National Oceanic and
Atmospheric Administration
United States Department of Commerce


FY 2008

Testing an ocean carbon model with observed sea surface pCO2 and dissolved inorganic carbon in the tropical Pacific Ocean

Christian, J.R., R.A. Feely, M. Ishii, R. Murtugudde, and X. Wang

J. Geophys. Res., 113, C07047, doi: 10.1029/2007JC004428 (2008)

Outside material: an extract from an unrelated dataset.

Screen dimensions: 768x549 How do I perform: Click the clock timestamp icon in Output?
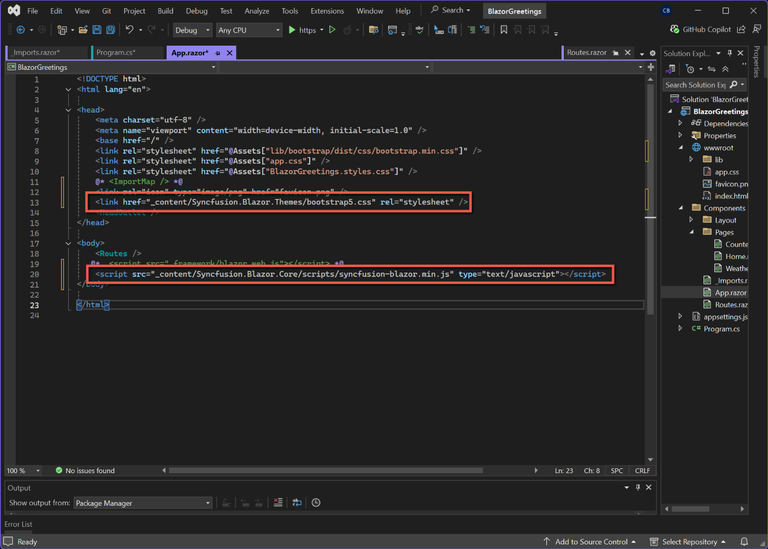click(x=316, y=503)

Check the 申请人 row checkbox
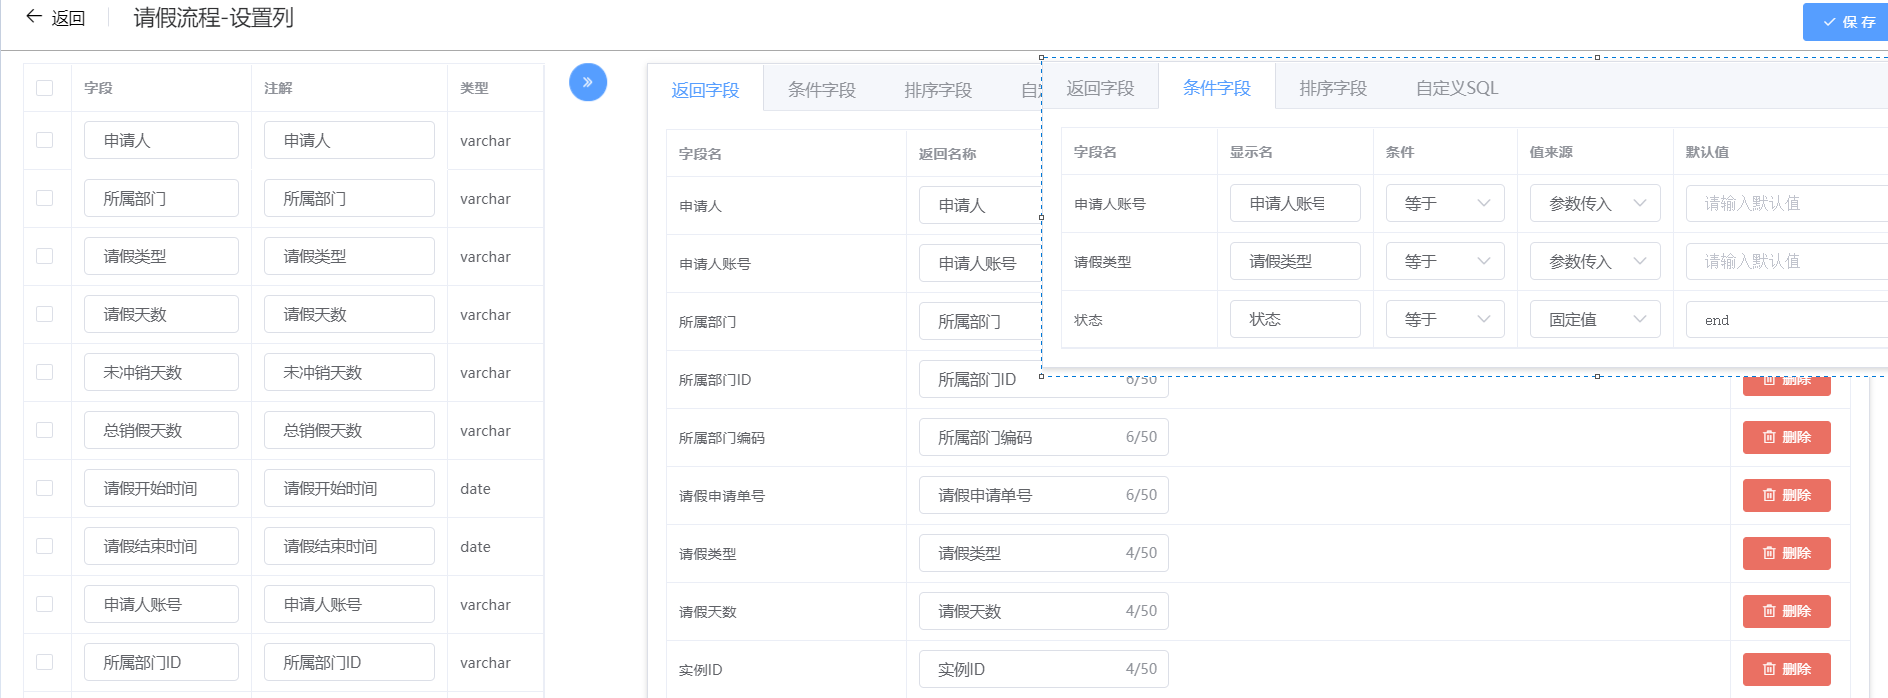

A basin-scale carbon model for the tropical Pacific has been tested against in situ observations of CO2 partial pressure (pCO2) and dissolved inorganic carbon. Best agreement between model and observations occurs when gas exchange is enhanced at low wind speeds and when frictional smoothing as a parameterization of mesoscale eddy stirring/mixing is minimal. However, different realizations of the biological pump are not equally sensitive to the friction parameters, and it is not possible to completely isolate the effects of physics and biology. The model ocean shows substantial interannual variability in pCO2 and CO2 flux which is strongly correlated with the Multivariate ENSO Index. Interannual variability is similar to other models and suggests a relatively small role for the ocean in interannual variability of atmospheric CO2 growth. There are significant areas where CO2 remained supersaturated throughout the 1997–1998 El Niño and there was net outgassing from the ‘‘Wyrtki Box’’ at all times, but the net flux from the full model domain was near zero at the peak of the event. Testing the model against ship-based observations produces a credible four-dimensional field of the tropical ocean carbon system. Sampling this field with methods analogous to those used in empirical reconstructions of CO2 flux suggests that those methods can underestimate the interannual variability by up to a factor of ~2.5 depending on the grid resolution used. Models and observations are not currently adequate to state with confidence that undersampled mesoscale variability does not affect the variability of the regional aggregate flux.